(Reading text)
Business - Business & Economy - News - June 25, 2021

Declining revenue: Nigeria’s Accountant-General seeks Fiscal Responsibility Act amendment

MEDIATRACNET
Amid declining revenues as the government continues to grapple with the devastating impact of the coronavirus pandemic, the amendment of the Fiscal Responsibility Act (FRA) is crucial, to empower the agency discharge its mandate of mobilizing  needed funding for the country’s annual budgets, the Accountant-General of the Federation, Ahmed Idris, has said.
Idris spoke on Friday when the Chairman of the Fiscal Responsibility Commission (FRC), Victor Muruako visited him at the Treasury House, Abuja.
Considering that government annual budgets were supposed to be funded through revenues generated through its ministries, departments and agencies, the Accountant-General said revenue agencies should live up to their responsibilities and deliver on their mandates.
He said delay in amending the Fiscal Responsibility Act by the National Assembly was affecting the  capacity of the agency to deliver on its mandate.
Under the Fiscal Responsibility Act (FRA), 2007, the Fiscal Responsibility Commission is mandated ro ensure fiscal prudence in the management of the nation’s resources; ensure long-term macro-economic stability of the national economy, secure greater accountability and transparency in fiscal operations within a medium term fiscal policy framework, ro achieve the nation’s economic objectives.
As part of the mandate, the Act mandates the FRC to ensure all government agencies remits to the government treasury at 80 percent of their operating surplus, while retaining 20 percent every year.
It is from the revenues realised from such remittances that the government uses to fund the annual budgetary appropriations.
However, the has not been able to adequately fund its annual budgets in view of the refusal of most MDAs to regularly remit their required operating surplus revenues to the government coffers.
The situation has worsened in recent times with declining revenues as a result of the impact of COVID-19 on the country’s economy.
Consequently, the Accountant-General said he would do everything within his powers to ensure the Federal Treasury gave the Fiscal Responsibility Commission the needed support, by making positive inputs to the amendment of the Fiscal Responsibility Act, to enable the agency achieve its mandate.
(End Reading text)
What you will do:
1) In the news article on the Fiscal Responsibility Act, rewrite the paragraph beginning "Under the Fiscal Responsibility Act (FRA), 2007" as a short bulleted list that keeps its main facts.
2) According to the news article on the Fiscal Responsibility Act, who visited the Accountant-General at the Treasury House in Abuja?
3) Carry on the news article about Nigeria's Fiscal Responsibility Act amendment from its final sentence.
(Recorded data)
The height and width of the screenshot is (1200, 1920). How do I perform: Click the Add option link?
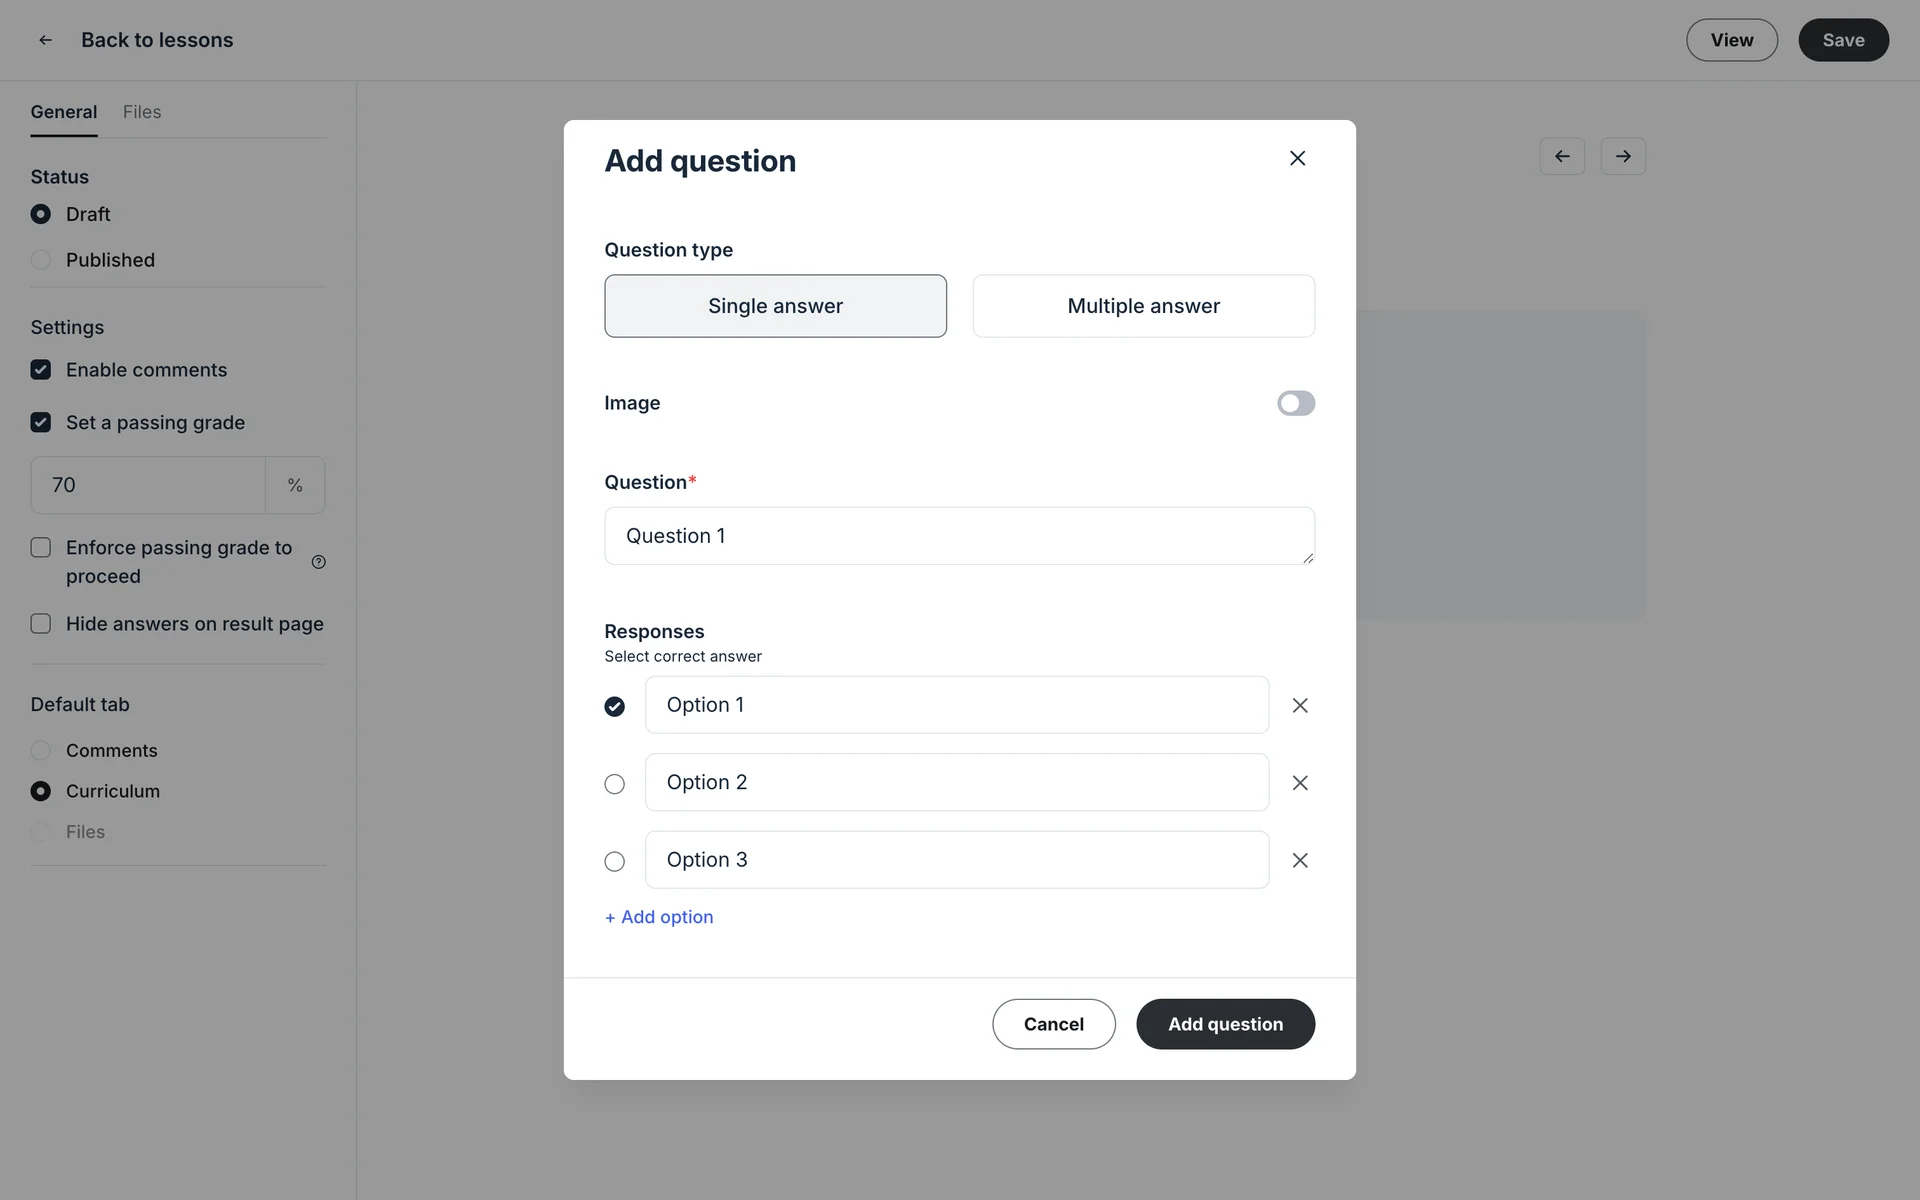pos(659,917)
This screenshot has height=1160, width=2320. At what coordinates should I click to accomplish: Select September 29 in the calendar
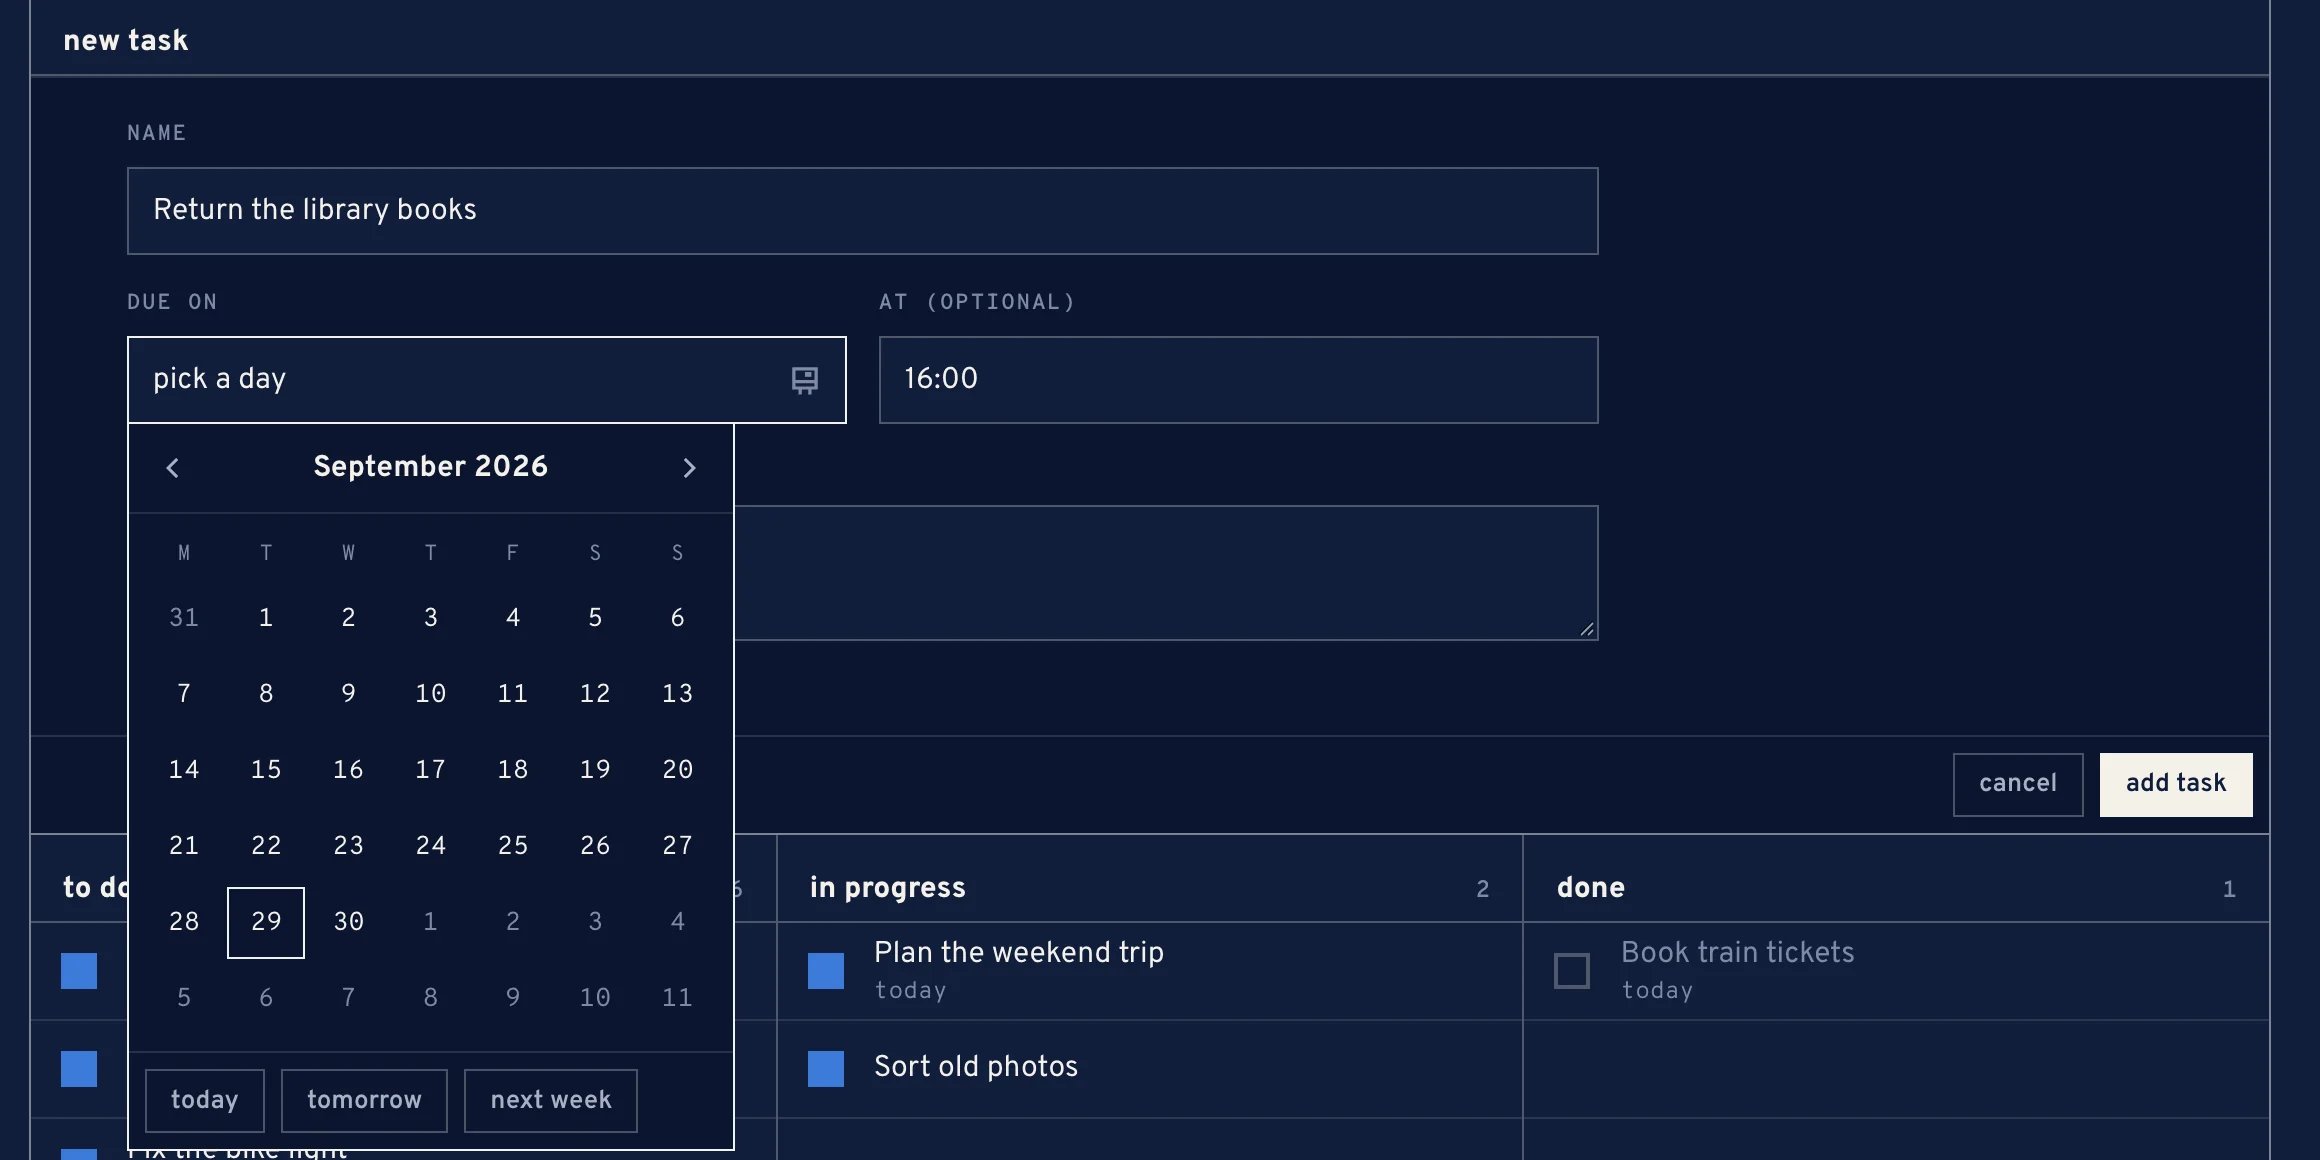click(x=266, y=922)
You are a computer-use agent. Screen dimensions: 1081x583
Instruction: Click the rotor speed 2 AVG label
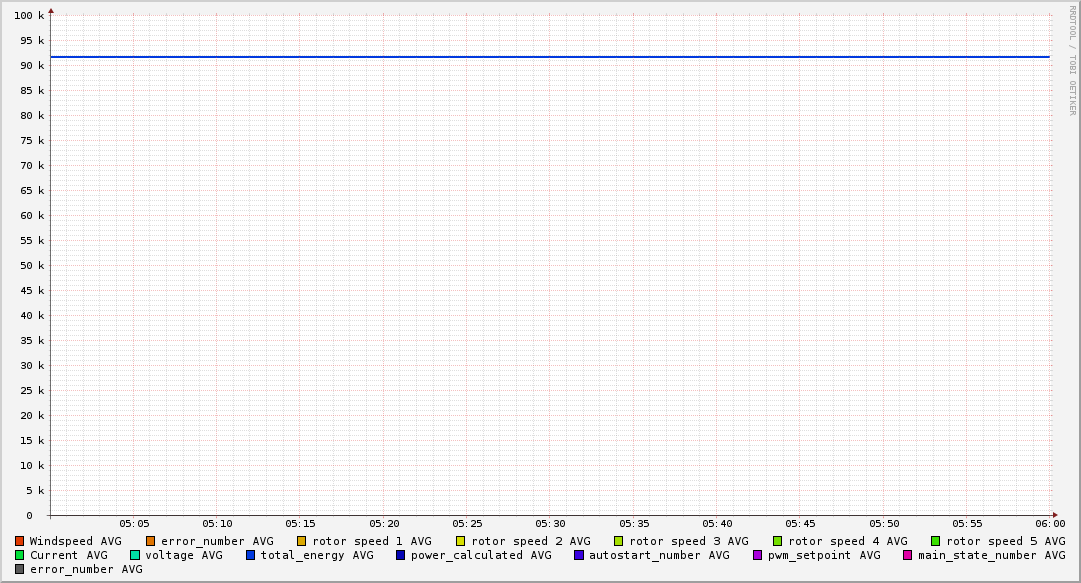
(End Recorded data)
Responses to the exercise:
1)
Under the Fiscal Responsibility Act (FRA), 2007, the Fiscal Responsibility Commission is mandated to:
- ensure fiscal prudence in managing the nation's resources
- ensure long-term macro-economic stability of the national economy
- secure greater accountability and transparency in fiscal operations within a medium-term fiscal policy framework, to achieve the nation's economic objectives

2) Victor Muruako, Chairman of the Fiscal Responsibility Commission.

3)
“Government always relies on the inflows of the finances generated by its revenue agencies to fund its activities. And the inflows are guaranteed if the Fiscal Responsibility Commission is adequately empowered by law to enforce compliance with the provisions of the law among the MDAs relating to regular remittances of their operating surpluses as and when due,” Idris said.
To boost the declining government finances, Idris said revenue generating agencies should live up to their responsibilities at all times by plugging all loopholes observed in the system.
Governments at all levels in the country as well as the private sector, he noted, are experiencing the problem of dwindling revenues, making it an imperative to seriously address the issue.
Expressing optimism that the era of deficit budgeting in the country would soon be over, the Accountant-General of the Federation said, “this can only be achieved when revenue generating agencies brace up and take their responsibilities seriously, think out of the box and plug the revenue leakages observed in the system.”
He pledged the readiness of the Federal Treasury to partner with the Fiscal Responsibility Commission and other agencies to bring up the solutions to the current economic problems facing the country.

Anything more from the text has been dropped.